> [TEXT SEGMENT]:

Despite tabloid headlines about crashes and battery fires, in sensible hands an e-bike offers a safe, efficient and fun way to travel…
The huge boom in electric bike sales has inevitably led to a backlash, with newspaper headlines about e-bike crashes and battery fires skewing the positive narrative. There are of course risks associated with all forms of cycling. And precautions should be taken with any battery-powered gadget. That said, e-bikes remain a wonderfully safe and enjoyable way to travel, explore and exercise.
Are e-bikes dangerous to ride?
Although all forms of bike transport carry dangers, most e-bike riders feel safe when riding. It’s one of the reasons e-bikes are so popular. “A properly maintained electric bike bought from a reputable dealer is every bit as safe as a regular bike to ride,” explains Julian Scriven, Managing Director of Brompton Bike Hire.
“In fact, some would argue e-bikes are safer, as their additional power enables less confident cyclists to get ahead of traffic at traffic lights.” The power assistance can also minimise the drop in coordination, balance and mental focus that occurs when you get fatigued on a traditional bike.

> [TASK INSTRUCTIONS]:
Answer these questions using the e-bike safety article:
1. Which two dangers do the newspaper headlines mentioned in the article focus on?
2. What position does Julian Scriven hold?
3. Which three things can the power assistance help keep from dropping when a rider gets tired?
The listing is separate material and has no connection to the e-bike safety article.

> [MATERIAL PROVIDED]:
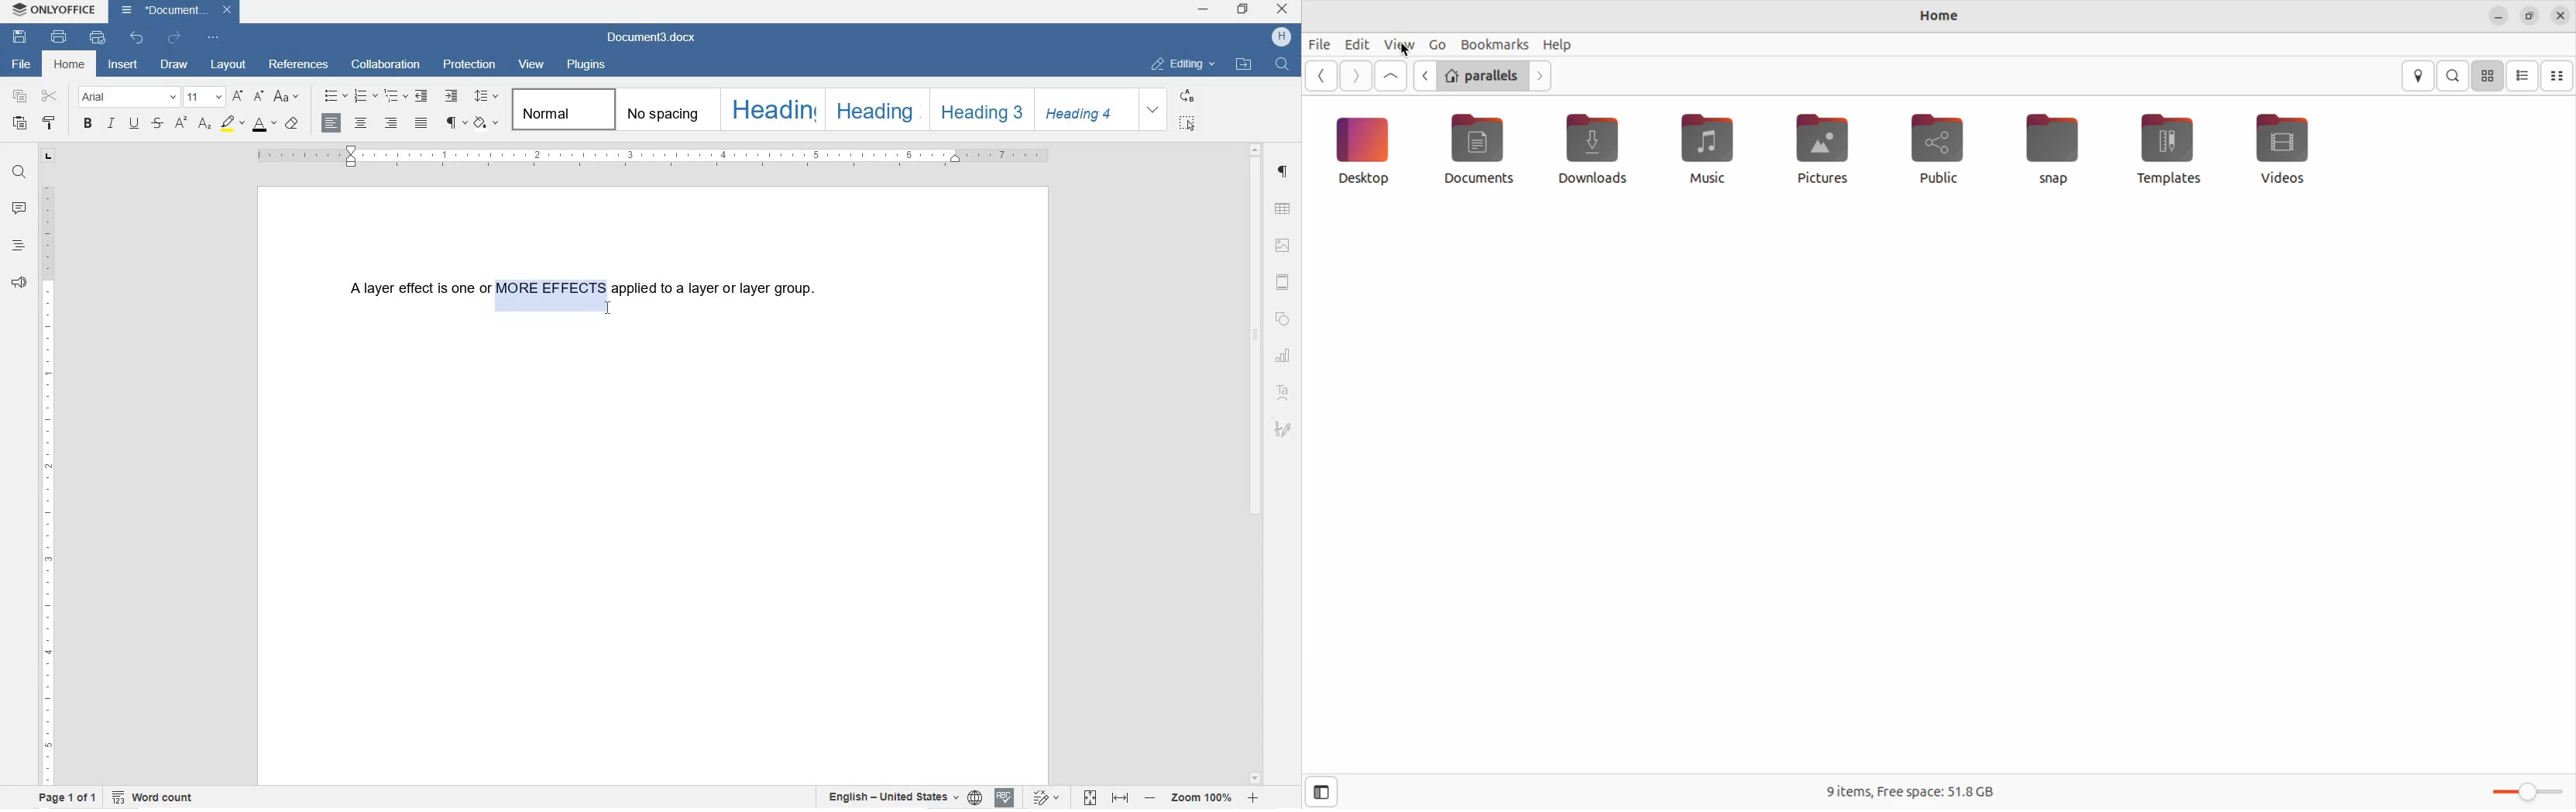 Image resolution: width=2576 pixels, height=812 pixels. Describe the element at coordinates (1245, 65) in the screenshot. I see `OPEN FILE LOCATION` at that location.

> [RESULT OF THIS TASK]:
1. E-bike crashes and battery fires.
2. Managing Director of Brompton Bike Hire.
3. Coordination, balance and mental focus.